How many lines in these entries contain the string "computer"? Reply with the number alone.

Records shown START

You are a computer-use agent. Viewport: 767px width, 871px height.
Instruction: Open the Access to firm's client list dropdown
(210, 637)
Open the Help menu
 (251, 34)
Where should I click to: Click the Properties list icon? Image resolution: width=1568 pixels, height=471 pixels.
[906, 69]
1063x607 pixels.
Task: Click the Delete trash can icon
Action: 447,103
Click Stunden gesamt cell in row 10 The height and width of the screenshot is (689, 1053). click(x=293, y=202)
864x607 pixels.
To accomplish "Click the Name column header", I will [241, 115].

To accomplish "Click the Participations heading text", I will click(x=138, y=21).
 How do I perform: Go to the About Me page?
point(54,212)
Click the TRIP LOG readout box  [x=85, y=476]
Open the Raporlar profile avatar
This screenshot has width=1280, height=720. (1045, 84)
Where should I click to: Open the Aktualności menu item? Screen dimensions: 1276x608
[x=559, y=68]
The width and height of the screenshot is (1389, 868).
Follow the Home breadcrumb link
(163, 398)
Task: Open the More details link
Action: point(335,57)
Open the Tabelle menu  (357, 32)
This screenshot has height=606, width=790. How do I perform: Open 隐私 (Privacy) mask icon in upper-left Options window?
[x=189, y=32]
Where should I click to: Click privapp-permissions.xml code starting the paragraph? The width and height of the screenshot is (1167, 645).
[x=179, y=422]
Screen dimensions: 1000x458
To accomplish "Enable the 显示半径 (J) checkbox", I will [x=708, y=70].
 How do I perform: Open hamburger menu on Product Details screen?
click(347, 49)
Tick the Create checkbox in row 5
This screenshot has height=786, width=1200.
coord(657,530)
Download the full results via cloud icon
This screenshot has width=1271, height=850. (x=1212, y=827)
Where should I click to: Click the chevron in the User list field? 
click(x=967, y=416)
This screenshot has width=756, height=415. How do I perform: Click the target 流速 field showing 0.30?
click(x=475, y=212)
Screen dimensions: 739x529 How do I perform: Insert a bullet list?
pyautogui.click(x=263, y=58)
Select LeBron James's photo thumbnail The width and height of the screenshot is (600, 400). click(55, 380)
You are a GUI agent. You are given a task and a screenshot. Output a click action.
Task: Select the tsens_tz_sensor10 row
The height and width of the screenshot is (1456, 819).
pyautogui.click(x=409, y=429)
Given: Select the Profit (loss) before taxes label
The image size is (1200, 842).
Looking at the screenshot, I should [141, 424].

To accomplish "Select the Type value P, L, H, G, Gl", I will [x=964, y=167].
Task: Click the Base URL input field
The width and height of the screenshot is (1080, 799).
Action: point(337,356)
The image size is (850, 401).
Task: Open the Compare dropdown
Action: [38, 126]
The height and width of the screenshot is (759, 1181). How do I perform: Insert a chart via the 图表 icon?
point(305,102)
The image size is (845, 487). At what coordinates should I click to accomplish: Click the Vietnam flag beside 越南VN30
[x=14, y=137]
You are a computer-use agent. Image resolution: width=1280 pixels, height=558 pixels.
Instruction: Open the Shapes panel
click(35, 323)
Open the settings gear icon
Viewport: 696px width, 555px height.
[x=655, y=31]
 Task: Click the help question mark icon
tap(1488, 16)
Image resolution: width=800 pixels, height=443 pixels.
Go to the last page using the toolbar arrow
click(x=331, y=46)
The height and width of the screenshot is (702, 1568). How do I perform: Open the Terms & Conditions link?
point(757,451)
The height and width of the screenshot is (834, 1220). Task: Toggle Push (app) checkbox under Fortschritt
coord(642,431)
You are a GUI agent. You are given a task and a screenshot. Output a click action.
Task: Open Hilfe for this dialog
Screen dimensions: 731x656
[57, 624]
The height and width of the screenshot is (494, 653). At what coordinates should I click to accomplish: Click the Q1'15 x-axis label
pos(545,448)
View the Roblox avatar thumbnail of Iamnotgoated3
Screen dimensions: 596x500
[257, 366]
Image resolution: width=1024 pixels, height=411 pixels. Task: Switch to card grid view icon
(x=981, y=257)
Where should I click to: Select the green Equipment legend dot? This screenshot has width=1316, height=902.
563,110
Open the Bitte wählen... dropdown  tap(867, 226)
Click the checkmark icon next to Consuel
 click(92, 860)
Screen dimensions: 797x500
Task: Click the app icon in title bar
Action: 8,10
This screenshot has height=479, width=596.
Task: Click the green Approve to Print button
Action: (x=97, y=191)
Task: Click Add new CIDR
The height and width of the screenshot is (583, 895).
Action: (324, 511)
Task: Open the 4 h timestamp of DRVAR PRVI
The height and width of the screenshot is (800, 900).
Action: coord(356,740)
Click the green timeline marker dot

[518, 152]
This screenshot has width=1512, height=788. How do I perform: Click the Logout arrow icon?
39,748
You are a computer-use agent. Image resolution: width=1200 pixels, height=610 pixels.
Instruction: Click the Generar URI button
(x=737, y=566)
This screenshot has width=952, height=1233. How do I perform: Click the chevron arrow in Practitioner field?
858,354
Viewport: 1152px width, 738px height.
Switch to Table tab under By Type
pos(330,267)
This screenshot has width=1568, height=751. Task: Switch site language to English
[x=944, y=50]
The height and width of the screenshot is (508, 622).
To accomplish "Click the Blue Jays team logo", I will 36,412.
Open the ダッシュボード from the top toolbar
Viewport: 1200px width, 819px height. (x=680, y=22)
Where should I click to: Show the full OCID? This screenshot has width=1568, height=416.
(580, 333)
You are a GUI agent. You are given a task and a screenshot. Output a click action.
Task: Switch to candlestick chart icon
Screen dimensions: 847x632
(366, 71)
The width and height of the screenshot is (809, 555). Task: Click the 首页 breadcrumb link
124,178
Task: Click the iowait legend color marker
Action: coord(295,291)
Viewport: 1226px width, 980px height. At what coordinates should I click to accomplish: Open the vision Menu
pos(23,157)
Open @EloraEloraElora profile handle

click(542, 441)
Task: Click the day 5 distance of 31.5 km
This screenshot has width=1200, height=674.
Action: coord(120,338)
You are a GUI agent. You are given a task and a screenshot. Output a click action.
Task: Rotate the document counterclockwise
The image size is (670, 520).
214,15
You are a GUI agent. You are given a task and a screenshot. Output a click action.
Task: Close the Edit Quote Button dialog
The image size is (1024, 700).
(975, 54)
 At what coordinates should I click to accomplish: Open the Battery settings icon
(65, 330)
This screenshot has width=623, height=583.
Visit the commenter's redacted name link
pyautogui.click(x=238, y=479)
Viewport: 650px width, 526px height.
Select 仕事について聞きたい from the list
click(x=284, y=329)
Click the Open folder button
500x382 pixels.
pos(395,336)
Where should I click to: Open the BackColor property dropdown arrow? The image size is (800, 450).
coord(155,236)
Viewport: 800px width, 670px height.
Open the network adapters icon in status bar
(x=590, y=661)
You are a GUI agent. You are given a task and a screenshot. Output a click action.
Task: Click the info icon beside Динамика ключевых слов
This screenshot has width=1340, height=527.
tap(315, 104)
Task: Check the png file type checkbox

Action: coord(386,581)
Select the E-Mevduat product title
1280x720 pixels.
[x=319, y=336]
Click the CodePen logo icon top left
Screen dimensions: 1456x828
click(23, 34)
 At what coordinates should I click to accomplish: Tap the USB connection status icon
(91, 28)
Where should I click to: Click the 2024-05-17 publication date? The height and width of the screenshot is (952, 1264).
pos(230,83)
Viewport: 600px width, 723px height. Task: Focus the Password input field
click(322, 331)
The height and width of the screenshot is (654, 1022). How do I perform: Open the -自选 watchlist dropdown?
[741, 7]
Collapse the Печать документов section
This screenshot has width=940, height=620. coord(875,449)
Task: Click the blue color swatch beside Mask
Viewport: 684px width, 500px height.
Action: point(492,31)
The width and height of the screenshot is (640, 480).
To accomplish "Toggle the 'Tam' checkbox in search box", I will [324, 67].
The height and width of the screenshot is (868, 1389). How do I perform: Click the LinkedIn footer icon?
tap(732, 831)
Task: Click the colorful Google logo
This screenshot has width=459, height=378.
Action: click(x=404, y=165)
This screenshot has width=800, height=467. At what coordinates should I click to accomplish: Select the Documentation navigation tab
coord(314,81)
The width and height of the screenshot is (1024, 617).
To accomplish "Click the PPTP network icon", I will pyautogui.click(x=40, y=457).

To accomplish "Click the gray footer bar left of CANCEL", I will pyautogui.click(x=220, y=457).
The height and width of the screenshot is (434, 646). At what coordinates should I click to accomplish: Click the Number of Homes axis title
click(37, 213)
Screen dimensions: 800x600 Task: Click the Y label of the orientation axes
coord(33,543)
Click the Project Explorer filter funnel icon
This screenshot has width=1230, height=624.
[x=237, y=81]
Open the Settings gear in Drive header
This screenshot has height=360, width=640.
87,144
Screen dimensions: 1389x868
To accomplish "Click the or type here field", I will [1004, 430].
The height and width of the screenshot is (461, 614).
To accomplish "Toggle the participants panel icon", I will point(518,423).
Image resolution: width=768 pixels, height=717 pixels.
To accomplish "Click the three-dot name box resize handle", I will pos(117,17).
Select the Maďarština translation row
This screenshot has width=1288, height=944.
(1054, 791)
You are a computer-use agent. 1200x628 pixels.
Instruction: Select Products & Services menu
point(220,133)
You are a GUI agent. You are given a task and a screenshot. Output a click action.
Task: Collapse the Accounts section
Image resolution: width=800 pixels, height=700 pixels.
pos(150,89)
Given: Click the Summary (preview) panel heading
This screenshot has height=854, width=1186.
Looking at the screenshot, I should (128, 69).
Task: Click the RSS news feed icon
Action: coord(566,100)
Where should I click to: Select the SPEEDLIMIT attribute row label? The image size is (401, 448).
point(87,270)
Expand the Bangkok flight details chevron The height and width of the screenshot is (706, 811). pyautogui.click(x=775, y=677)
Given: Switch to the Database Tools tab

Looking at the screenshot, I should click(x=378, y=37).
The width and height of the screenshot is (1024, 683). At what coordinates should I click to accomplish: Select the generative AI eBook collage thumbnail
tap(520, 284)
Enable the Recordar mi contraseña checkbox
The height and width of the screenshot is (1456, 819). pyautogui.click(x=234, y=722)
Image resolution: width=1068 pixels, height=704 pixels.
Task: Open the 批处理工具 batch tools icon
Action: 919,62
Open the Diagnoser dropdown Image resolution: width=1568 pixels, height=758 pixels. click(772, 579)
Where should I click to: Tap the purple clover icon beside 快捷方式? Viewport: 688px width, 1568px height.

Records shown END

_Output of the task_
4